▶ _EXERCISE INSTRUCTIONS_:
Below are some entries. Repeat exactly the lines from the one with "Task: Open the US Stocks Screener page" through the one with "Open the settings", and only those.

______

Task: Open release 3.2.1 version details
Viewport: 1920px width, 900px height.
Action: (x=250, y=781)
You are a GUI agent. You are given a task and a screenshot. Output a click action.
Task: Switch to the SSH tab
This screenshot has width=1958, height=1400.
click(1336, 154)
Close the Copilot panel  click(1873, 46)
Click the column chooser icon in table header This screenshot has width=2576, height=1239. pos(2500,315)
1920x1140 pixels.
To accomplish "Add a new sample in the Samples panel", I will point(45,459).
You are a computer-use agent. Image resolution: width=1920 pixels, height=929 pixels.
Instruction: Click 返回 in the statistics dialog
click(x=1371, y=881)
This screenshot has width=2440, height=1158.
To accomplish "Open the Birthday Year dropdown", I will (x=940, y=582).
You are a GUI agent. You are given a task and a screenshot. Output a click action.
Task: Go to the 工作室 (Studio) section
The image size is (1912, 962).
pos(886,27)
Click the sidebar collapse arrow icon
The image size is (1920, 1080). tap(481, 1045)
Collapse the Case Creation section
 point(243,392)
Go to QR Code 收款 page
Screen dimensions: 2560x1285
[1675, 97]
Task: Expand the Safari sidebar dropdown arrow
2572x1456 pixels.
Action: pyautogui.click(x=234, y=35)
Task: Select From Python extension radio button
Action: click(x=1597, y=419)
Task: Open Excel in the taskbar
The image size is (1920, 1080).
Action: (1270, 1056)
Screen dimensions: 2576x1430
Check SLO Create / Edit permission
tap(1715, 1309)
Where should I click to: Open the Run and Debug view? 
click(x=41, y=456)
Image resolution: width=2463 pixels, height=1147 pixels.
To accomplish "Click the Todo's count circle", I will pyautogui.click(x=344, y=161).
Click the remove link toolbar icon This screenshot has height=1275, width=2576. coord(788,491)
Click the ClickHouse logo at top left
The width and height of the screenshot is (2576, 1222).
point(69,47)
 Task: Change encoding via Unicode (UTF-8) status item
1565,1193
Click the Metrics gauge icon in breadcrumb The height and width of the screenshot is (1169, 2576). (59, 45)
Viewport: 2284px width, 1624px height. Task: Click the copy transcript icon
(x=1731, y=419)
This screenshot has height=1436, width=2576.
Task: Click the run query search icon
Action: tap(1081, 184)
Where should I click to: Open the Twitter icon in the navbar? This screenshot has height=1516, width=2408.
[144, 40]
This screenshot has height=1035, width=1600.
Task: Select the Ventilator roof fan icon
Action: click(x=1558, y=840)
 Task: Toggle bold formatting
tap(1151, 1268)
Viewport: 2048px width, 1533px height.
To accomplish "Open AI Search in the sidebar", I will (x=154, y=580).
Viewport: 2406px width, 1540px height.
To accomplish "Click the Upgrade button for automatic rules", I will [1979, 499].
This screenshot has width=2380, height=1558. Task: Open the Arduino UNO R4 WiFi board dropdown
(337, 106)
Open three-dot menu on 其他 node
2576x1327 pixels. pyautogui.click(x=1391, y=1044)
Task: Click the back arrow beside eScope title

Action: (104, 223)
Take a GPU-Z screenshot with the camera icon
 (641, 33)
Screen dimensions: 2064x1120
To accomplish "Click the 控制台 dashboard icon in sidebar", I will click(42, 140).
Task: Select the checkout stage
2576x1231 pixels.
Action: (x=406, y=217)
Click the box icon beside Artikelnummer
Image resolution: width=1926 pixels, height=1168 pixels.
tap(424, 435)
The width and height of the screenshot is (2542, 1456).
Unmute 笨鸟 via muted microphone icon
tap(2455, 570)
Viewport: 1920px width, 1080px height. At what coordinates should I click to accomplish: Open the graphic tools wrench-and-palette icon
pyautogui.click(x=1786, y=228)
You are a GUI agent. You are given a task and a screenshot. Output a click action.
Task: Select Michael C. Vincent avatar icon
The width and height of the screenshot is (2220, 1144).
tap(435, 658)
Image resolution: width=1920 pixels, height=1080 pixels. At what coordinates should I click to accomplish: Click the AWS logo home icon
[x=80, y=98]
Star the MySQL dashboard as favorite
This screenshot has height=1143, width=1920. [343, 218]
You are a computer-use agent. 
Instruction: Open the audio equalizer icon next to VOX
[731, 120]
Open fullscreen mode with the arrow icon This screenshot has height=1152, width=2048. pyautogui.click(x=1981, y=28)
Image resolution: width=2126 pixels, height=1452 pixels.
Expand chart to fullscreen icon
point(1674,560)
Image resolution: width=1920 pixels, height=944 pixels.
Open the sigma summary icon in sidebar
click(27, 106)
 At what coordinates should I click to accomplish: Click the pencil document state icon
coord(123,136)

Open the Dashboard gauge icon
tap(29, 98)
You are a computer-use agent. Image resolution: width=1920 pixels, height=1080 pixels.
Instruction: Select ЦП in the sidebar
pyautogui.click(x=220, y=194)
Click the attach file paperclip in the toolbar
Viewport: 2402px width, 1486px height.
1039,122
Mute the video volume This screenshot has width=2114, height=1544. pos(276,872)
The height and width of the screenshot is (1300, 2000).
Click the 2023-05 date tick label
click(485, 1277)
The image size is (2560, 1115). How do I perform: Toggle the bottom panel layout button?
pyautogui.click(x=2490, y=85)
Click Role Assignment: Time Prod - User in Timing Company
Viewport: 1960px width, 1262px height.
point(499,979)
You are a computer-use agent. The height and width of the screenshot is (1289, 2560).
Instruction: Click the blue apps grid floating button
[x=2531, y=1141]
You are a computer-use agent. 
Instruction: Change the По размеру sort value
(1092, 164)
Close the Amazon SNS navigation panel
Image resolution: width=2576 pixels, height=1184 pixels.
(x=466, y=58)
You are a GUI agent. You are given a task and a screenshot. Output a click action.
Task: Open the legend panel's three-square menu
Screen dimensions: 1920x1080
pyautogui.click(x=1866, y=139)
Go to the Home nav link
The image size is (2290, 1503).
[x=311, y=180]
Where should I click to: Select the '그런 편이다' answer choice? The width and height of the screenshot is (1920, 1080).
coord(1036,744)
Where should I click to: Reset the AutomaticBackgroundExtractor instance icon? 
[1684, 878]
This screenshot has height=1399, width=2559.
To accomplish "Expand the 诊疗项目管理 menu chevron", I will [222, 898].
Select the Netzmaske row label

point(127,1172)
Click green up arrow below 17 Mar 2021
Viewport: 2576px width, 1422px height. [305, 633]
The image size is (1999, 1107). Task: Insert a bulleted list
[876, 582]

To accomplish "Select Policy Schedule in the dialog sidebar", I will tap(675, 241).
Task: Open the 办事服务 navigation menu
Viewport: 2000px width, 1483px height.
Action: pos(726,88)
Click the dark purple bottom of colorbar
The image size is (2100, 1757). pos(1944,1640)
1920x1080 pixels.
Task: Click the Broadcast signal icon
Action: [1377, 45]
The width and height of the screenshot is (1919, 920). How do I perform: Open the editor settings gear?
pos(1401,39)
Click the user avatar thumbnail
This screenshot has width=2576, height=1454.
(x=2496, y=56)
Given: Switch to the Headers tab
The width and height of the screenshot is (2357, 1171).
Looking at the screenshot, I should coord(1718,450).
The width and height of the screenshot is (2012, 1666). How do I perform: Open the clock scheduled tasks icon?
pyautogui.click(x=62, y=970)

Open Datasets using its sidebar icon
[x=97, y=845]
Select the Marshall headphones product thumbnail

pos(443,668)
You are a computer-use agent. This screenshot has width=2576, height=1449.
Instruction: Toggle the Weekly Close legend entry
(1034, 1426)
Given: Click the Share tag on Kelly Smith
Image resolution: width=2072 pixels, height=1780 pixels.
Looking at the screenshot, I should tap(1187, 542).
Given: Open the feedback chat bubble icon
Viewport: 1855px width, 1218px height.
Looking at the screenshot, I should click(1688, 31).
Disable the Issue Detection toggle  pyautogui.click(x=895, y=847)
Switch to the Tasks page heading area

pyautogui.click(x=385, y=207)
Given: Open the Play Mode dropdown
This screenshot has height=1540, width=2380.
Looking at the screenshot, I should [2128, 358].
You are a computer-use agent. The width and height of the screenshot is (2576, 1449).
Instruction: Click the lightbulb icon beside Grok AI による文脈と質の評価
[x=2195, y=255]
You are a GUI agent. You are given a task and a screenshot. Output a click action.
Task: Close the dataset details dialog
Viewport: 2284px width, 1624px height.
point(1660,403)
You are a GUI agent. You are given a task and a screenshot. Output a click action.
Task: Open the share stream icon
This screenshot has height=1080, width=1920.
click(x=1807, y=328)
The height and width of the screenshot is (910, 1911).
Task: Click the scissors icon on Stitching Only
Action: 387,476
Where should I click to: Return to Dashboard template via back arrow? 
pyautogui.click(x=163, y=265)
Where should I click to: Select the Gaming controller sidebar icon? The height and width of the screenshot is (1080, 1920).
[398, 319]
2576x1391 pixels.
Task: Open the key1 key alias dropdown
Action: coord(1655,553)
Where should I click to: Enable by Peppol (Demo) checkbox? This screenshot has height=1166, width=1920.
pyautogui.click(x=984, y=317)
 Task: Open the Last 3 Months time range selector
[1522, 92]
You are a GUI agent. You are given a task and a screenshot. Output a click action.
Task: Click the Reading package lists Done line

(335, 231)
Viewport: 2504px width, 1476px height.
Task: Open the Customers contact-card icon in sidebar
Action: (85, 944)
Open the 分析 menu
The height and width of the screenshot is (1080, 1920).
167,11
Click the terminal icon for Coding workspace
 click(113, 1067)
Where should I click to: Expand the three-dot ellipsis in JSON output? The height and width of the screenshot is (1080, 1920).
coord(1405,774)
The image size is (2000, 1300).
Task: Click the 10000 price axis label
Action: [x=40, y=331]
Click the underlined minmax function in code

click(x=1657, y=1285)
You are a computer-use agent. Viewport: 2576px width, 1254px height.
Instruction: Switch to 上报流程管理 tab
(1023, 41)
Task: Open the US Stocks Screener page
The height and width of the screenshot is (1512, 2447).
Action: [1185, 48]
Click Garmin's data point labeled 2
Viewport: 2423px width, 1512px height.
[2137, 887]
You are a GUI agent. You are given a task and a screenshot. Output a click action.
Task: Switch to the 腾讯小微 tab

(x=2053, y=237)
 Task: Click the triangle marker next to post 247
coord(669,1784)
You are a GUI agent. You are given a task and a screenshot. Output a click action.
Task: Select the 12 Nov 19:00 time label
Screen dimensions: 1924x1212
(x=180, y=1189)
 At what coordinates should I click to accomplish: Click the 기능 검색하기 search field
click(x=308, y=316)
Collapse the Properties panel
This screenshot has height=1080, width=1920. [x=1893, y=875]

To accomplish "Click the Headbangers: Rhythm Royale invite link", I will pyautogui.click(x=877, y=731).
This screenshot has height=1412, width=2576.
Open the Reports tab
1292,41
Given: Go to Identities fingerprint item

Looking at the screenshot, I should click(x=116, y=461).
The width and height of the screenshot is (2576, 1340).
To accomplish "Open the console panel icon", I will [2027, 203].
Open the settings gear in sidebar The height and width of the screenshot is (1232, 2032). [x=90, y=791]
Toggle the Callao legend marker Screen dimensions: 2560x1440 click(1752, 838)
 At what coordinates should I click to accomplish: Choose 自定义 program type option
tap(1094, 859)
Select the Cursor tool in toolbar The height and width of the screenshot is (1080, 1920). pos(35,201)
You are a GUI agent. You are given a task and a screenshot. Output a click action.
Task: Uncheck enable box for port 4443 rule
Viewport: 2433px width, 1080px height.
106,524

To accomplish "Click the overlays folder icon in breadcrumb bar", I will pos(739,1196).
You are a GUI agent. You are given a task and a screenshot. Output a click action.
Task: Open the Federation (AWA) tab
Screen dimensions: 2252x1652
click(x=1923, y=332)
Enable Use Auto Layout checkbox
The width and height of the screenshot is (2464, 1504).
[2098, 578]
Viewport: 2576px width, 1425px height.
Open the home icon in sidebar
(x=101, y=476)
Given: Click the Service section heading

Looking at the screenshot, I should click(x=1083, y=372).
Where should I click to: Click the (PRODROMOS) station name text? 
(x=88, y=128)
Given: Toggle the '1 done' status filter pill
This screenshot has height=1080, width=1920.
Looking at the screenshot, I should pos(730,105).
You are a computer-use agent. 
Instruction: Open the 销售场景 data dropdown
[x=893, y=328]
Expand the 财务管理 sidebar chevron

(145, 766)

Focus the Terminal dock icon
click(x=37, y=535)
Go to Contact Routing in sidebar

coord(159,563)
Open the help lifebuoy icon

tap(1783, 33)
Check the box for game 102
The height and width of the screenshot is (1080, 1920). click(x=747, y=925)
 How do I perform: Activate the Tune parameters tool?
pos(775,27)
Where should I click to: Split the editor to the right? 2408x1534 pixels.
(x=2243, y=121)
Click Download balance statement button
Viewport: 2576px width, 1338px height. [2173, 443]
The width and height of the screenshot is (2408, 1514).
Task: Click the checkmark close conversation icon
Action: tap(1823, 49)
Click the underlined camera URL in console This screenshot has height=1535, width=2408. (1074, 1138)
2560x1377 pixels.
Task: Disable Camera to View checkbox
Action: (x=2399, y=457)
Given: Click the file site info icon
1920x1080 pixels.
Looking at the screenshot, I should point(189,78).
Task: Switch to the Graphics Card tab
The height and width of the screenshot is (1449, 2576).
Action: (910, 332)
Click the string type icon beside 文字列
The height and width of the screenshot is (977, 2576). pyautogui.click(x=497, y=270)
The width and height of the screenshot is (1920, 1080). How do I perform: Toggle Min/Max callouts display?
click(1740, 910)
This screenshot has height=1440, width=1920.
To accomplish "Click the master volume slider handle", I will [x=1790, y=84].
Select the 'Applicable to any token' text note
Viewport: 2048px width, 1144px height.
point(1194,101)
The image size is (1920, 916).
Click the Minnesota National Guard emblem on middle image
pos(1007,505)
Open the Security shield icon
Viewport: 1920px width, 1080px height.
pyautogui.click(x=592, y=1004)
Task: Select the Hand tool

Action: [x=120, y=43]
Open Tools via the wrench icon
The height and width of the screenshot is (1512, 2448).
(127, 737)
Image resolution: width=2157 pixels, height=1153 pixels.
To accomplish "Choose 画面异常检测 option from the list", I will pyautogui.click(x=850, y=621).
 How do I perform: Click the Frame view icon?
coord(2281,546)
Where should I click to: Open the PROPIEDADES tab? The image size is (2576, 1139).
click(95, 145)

______

▶ _EXERCISE SOLUTION_:
Task: Open the US Stocks Screener page
The height and width of the screenshot is (1512, 2447).
Action: [1185, 48]
Click Garmin's data point labeled 2
Viewport: 2423px width, 1512px height.
[2137, 887]
You are a GUI agent. You are given a task and a screenshot. Output a click action.
Task: Switch to the 腾讯小微 tab

(x=2053, y=237)
 Task: Click the triangle marker next to post 247
coord(669,1784)
You are a GUI agent. You are given a task and a screenshot. Output a click action.
Task: Select the 12 Nov 19:00 time label
Screen dimensions: 1924x1212
(x=180, y=1189)
 At what coordinates should I click to accomplish: Click the 기능 검색하기 search field
click(x=308, y=316)
Collapse the Properties panel
This screenshot has height=1080, width=1920. [x=1893, y=875]

To accomplish "Click the Headbangers: Rhythm Royale invite link", I will pyautogui.click(x=877, y=731).
This screenshot has height=1412, width=2576.
Open the Reports tab
1292,41
Given: Go to Identities fingerprint item

Looking at the screenshot, I should click(x=116, y=461).
The width and height of the screenshot is (2576, 1340).
To accomplish "Open the console panel icon", I will [2027, 203].
Open the settings gear in sidebar The height and width of the screenshot is (1232, 2032). [x=90, y=791]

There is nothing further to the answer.